((

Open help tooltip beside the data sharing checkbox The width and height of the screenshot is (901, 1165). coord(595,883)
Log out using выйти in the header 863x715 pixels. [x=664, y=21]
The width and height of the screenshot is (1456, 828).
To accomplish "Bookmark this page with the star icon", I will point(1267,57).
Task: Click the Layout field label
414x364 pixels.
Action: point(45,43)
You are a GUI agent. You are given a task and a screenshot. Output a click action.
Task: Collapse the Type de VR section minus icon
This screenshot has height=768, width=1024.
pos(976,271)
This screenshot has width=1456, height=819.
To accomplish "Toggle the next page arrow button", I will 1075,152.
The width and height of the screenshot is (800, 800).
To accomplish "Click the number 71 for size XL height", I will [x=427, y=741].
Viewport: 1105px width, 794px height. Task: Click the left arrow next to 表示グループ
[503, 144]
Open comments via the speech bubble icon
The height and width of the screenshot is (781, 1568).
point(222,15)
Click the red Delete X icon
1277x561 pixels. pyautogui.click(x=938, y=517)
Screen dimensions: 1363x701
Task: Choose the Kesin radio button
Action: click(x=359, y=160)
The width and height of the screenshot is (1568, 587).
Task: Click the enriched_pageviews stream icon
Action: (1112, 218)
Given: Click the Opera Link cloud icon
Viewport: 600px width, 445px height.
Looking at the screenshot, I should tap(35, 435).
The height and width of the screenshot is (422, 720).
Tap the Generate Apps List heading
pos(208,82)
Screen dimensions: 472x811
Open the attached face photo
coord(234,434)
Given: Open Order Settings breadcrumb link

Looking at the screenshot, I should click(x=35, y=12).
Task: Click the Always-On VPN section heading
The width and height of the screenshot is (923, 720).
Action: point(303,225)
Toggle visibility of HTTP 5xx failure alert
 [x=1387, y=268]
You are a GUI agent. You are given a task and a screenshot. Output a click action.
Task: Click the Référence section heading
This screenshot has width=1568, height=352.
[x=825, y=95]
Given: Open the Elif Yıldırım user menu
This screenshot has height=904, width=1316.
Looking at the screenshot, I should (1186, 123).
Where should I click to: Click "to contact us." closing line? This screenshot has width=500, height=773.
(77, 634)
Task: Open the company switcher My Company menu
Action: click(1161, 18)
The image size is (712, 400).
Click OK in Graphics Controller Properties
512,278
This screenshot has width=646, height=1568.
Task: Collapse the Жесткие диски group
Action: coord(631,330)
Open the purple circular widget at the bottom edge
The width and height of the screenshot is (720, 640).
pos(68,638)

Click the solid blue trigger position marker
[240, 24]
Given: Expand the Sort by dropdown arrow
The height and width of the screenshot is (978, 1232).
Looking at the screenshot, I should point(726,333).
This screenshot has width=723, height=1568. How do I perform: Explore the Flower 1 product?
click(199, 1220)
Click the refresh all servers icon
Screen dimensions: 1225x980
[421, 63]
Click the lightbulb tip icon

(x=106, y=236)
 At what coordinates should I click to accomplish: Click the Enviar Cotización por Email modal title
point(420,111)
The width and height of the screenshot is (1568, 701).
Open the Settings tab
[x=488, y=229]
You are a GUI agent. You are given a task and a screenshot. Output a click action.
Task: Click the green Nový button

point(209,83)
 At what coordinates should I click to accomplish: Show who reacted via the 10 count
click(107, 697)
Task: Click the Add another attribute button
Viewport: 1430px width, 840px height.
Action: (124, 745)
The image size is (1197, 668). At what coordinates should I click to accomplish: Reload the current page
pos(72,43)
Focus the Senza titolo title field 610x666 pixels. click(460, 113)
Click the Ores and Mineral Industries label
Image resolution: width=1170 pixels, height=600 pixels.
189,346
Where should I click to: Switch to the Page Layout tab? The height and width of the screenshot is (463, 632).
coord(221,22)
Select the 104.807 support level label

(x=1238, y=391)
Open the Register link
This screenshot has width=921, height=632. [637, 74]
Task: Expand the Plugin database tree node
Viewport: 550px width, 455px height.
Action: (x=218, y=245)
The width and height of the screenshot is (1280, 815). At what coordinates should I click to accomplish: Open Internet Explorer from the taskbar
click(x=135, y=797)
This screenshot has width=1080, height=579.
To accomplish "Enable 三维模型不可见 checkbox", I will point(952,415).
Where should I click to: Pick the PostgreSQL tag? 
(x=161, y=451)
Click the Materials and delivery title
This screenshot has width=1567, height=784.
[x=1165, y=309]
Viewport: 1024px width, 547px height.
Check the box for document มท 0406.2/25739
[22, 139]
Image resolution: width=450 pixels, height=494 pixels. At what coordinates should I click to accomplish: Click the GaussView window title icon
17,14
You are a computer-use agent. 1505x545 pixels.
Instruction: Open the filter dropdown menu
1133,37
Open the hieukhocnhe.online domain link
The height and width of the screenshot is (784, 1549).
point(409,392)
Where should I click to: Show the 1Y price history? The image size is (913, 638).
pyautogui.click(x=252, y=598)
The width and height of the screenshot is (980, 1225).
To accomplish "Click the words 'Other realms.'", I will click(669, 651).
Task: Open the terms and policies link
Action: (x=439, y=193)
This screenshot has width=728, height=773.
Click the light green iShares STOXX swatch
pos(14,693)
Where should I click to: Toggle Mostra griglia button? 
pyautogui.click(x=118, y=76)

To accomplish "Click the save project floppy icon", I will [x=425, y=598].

))

Copy out all of the items above word for word, with no changes.

Open help tooltip beside the data sharing checkbox The width and height of the screenshot is (901, 1165). coord(595,883)
Log out using выйти in the header 863x715 pixels. [x=664, y=21]
The width and height of the screenshot is (1456, 828).
To accomplish "Bookmark this page with the star icon", I will point(1267,57).
Task: Click the Layout field label
414x364 pixels.
Action: point(45,43)
You are a GUI agent. You are given a task and a screenshot. Output a click action.
Task: Collapse the Type de VR section minus icon
This screenshot has height=768, width=1024.
pos(976,271)
This screenshot has width=1456, height=819.
To accomplish "Toggle the next page arrow button", I will 1075,152.
The width and height of the screenshot is (800, 800).
To accomplish "Click the number 71 for size XL height", I will [x=427, y=741].
Viewport: 1105px width, 794px height. Task: Click the left arrow next to 表示グループ
[503, 144]
Open comments via the speech bubble icon
The height and width of the screenshot is (781, 1568).
point(222,15)
Click the red Delete X icon
1277x561 pixels. pyautogui.click(x=938, y=517)
Screen dimensions: 1363x701
Task: Choose the Kesin radio button
Action: click(x=359, y=160)
The width and height of the screenshot is (1568, 587).
Task: Click the enriched_pageviews stream icon
Action: (1112, 218)
Given: Click the Opera Link cloud icon
Viewport: 600px width, 445px height.
Looking at the screenshot, I should tap(35, 435).
The height and width of the screenshot is (422, 720).
Tap the Generate Apps List heading
pos(208,82)
Screen dimensions: 472x811
Open the attached face photo
coord(234,434)
Given: Open Order Settings breadcrumb link

Looking at the screenshot, I should click(x=35, y=12).
Task: Click the Always-On VPN section heading
The width and height of the screenshot is (923, 720).
Action: point(303,225)
Toggle visibility of HTTP 5xx failure alert
 [x=1387, y=268]
You are a GUI agent. You are given a task and a screenshot. Output a click action.
Task: Click the Référence section heading
This screenshot has width=1568, height=352.
[x=825, y=95]
Given: Open the Elif Yıldırım user menu
This screenshot has height=904, width=1316.
Looking at the screenshot, I should (1186, 123).
Where should I click to: Click "to contact us." closing line? This screenshot has width=500, height=773.
(77, 634)
Task: Open the company switcher My Company menu
Action: click(1161, 18)
The image size is (712, 400).
Click OK in Graphics Controller Properties
512,278
This screenshot has width=646, height=1568.
Task: Collapse the Жесткие диски group
Action: coord(631,330)
Open the purple circular widget at the bottom edge
The width and height of the screenshot is (720, 640).
pos(68,638)

Click the solid blue trigger position marker
[240, 24]
Given: Expand the Sort by dropdown arrow
The height and width of the screenshot is (978, 1232).
Looking at the screenshot, I should point(726,333).
This screenshot has width=723, height=1568. How do I perform: Explore the Flower 1 product?
click(199, 1220)
Click the refresh all servers icon
Screen dimensions: 1225x980
[421, 63]
Click the lightbulb tip icon

(x=106, y=236)
 At what coordinates should I click to accomplish: Click the Enviar Cotización por Email modal title
point(420,111)
The width and height of the screenshot is (1568, 701).
Open the Settings tab
[x=488, y=229]
You are a GUI agent. You are given a task and a screenshot. Output a click action.
Task: Click the green Nový button

point(209,83)
 At what coordinates should I click to accomplish: Show who reacted via the 10 count
click(107, 697)
Task: Click the Add another attribute button
Viewport: 1430px width, 840px height.
Action: (124, 745)
The image size is (1197, 668). At what coordinates should I click to accomplish: Reload the current page
pos(72,43)
Focus the Senza titolo title field 610x666 pixels. click(460, 113)
Click the Ores and Mineral Industries label
Image resolution: width=1170 pixels, height=600 pixels.
189,346
Where should I click to: Switch to the Page Layout tab? The height and width of the screenshot is (463, 632).
coord(221,22)
Select the 104.807 support level label

(x=1238, y=391)
Open the Register link
This screenshot has width=921, height=632. [637, 74]
Task: Expand the Plugin database tree node
Viewport: 550px width, 455px height.
Action: (x=218, y=245)
The width and height of the screenshot is (1280, 815). At what coordinates should I click to accomplish: Open Internet Explorer from the taskbar
click(x=135, y=797)
This screenshot has width=1080, height=579.
To accomplish "Enable 三维模型不可见 checkbox", I will point(952,415).
Where should I click to: Pick the PostgreSQL tag? 
(x=161, y=451)
Click the Materials and delivery title
This screenshot has width=1567, height=784.
[x=1165, y=309]
Viewport: 1024px width, 547px height.
Check the box for document มท 0406.2/25739
[22, 139]
Image resolution: width=450 pixels, height=494 pixels. At what coordinates should I click to accomplish: Click the GaussView window title icon
17,14
You are a computer-use agent. 1505x545 pixels.
Instruction: Open the filter dropdown menu
1133,37
Open the hieukhocnhe.online domain link
The height and width of the screenshot is (784, 1549).
point(409,392)
Where should I click to: Show the 1Y price history? The image size is (913, 638).
pyautogui.click(x=252, y=598)
The width and height of the screenshot is (980, 1225).
To accomplish "Click the words 'Other realms.'", I will click(669, 651).
Task: Open the terms and policies link
Action: (x=439, y=193)
This screenshot has width=728, height=773.
Click the light green iShares STOXX swatch
pos(14,693)
Where should I click to: Toggle Mostra griglia button? 
pyautogui.click(x=118, y=76)

To accomplish "Click the save project floppy icon", I will [x=425, y=598].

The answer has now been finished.